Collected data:
== == ==
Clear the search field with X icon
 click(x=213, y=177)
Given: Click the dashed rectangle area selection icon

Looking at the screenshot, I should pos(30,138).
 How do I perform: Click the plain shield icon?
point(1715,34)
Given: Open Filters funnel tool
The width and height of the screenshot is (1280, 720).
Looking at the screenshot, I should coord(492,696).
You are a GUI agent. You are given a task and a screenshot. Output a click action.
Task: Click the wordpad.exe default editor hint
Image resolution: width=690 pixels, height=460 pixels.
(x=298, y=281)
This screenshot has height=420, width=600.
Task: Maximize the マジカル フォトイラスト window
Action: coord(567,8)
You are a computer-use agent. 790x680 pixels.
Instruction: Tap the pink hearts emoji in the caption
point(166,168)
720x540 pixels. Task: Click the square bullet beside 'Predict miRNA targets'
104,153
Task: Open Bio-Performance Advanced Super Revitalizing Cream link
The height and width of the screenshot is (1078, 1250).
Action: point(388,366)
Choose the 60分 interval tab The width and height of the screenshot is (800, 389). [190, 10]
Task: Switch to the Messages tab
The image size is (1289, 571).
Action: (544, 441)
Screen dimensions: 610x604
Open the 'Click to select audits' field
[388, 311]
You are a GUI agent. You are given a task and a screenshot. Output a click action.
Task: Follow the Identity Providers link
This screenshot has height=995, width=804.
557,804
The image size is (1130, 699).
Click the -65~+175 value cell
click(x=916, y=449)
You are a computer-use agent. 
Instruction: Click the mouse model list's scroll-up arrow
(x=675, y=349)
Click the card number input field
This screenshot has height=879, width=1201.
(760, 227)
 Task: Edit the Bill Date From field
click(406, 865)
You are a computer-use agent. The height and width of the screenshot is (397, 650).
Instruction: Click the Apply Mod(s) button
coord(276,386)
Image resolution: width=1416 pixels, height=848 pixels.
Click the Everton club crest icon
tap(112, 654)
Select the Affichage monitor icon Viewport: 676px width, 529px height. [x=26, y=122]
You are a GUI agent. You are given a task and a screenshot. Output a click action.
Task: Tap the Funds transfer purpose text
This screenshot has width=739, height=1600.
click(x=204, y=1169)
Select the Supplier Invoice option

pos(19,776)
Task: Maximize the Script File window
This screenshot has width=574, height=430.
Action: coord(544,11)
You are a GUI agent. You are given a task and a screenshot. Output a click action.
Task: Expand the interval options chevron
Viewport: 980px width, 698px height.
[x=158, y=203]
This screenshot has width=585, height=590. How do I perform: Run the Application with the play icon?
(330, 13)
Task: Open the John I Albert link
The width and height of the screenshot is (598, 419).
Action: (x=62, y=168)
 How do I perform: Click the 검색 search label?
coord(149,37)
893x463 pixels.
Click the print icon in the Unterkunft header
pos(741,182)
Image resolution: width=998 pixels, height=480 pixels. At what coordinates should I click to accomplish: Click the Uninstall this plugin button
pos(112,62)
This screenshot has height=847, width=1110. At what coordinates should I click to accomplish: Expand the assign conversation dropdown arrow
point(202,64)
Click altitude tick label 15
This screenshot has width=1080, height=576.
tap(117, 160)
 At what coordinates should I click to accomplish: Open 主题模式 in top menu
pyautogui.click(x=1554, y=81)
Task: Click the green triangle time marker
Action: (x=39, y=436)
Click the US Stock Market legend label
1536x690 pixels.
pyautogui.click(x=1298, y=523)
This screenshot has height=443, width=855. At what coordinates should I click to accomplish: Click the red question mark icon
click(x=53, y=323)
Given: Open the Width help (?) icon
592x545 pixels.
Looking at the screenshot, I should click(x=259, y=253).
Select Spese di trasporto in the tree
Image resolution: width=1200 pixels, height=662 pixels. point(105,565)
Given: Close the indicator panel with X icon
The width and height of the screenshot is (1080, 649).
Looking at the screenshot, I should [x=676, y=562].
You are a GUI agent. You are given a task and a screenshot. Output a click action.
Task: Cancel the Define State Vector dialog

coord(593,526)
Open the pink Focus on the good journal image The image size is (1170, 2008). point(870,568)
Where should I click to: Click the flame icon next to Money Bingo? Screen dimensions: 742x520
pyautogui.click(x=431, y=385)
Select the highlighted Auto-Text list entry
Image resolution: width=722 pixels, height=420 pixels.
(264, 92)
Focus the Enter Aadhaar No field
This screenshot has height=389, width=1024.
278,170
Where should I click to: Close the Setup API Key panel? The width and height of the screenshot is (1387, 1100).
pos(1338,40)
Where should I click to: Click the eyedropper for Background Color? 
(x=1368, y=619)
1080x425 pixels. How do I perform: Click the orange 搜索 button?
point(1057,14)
== == ==
> **Try it**
The records above should be returned exactly.

> **Response box**
Clear the search field with X icon
 click(x=213, y=177)
Given: Click the dashed rectangle area selection icon

Looking at the screenshot, I should pos(30,138).
 How do I perform: Click the plain shield icon?
point(1715,34)
Given: Open Filters funnel tool
The width and height of the screenshot is (1280, 720).
Looking at the screenshot, I should coord(492,696).
You are a GUI agent. You are given a task and a screenshot. Output a click action.
Task: Click the wordpad.exe default editor hint
Image resolution: width=690 pixels, height=460 pixels.
(x=298, y=281)
This screenshot has height=420, width=600.
Task: Maximize the マジカル フォトイラスト window
Action: coord(567,8)
You are a computer-use agent. 790x680 pixels.
Instruction: Tap the pink hearts emoji in the caption
point(166,168)
720x540 pixels. Task: Click the square bullet beside 'Predict miRNA targets'
104,153
Task: Open Bio-Performance Advanced Super Revitalizing Cream link
The height and width of the screenshot is (1078, 1250).
Action: point(388,366)
Choose the 60分 interval tab The width and height of the screenshot is (800, 389). [190, 10]
Task: Switch to the Messages tab
The image size is (1289, 571).
Action: (544, 441)
Screen dimensions: 610x604
Open the 'Click to select audits' field
[388, 311]
You are a GUI agent. You are given a task and a screenshot. Output a click action.
Task: Follow the Identity Providers link
This screenshot has height=995, width=804.
557,804
The image size is (1130, 699).
Click the -65~+175 value cell
click(x=916, y=449)
You are a computer-use agent. 
Instruction: Click the mouse model list's scroll-up arrow
(x=675, y=349)
Click the card number input field
This screenshot has height=879, width=1201.
(760, 227)
 Task: Edit the Bill Date From field
click(406, 865)
You are a computer-use agent. The height and width of the screenshot is (397, 650).
Instruction: Click the Apply Mod(s) button
coord(276,386)
Image resolution: width=1416 pixels, height=848 pixels.
Click the Everton club crest icon
tap(112, 654)
Select the Affichage monitor icon Viewport: 676px width, 529px height. [x=26, y=122]
You are a GUI agent. You are given a task and a screenshot. Output a click action.
Task: Tap the Funds transfer purpose text
This screenshot has width=739, height=1600.
click(x=204, y=1169)
Select the Supplier Invoice option

pos(19,776)
Task: Maximize the Script File window
This screenshot has width=574, height=430.
Action: coord(544,11)
You are a GUI agent. You are given a task and a screenshot. Output a click action.
Task: Expand the interval options chevron
Viewport: 980px width, 698px height.
[x=158, y=203]
This screenshot has width=585, height=590. How do I perform: Run the Application with the play icon?
(330, 13)
Task: Open the John I Albert link
The width and height of the screenshot is (598, 419).
Action: (x=62, y=168)
 How do I perform: Click the 검색 search label?
coord(149,37)
893x463 pixels.
Click the print icon in the Unterkunft header
pos(741,182)
Image resolution: width=998 pixels, height=480 pixels. At what coordinates should I click to accomplish: Click the Uninstall this plugin button
pos(112,62)
This screenshot has height=847, width=1110. At what coordinates should I click to accomplish: Expand the assign conversation dropdown arrow
point(202,64)
Click altitude tick label 15
This screenshot has width=1080, height=576.
tap(117, 160)
 At what coordinates should I click to accomplish: Open 主题模式 in top menu
pyautogui.click(x=1554, y=81)
Task: Click the green triangle time marker
Action: (x=39, y=436)
Click the US Stock Market legend label
1536x690 pixels.
pyautogui.click(x=1298, y=523)
This screenshot has height=443, width=855. At what coordinates should I click to accomplish: Click the red question mark icon
click(x=53, y=323)
Given: Open the Width help (?) icon
592x545 pixels.
Looking at the screenshot, I should click(x=259, y=253).
Select Spese di trasporto in the tree
Image resolution: width=1200 pixels, height=662 pixels. point(105,565)
Given: Close the indicator panel with X icon
The width and height of the screenshot is (1080, 649).
Looking at the screenshot, I should [x=676, y=562].
You are a GUI agent. You are given a task and a screenshot. Output a click action.
Task: Cancel the Define State Vector dialog

coord(593,526)
Open the pink Focus on the good journal image The image size is (1170, 2008). point(870,568)
Where should I click to: Click the flame icon next to Money Bingo? Screen dimensions: 742x520
pyautogui.click(x=431, y=385)
Select the highlighted Auto-Text list entry
Image resolution: width=722 pixels, height=420 pixels.
(264, 92)
Focus the Enter Aadhaar No field
This screenshot has height=389, width=1024.
278,170
Where should I click to: Close the Setup API Key panel? The width and height of the screenshot is (1387, 1100).
pos(1338,40)
Where should I click to: Click the eyedropper for Background Color? 
(x=1368, y=619)
1080x425 pixels. How do I perform: Click the orange 搜索 button?
point(1057,14)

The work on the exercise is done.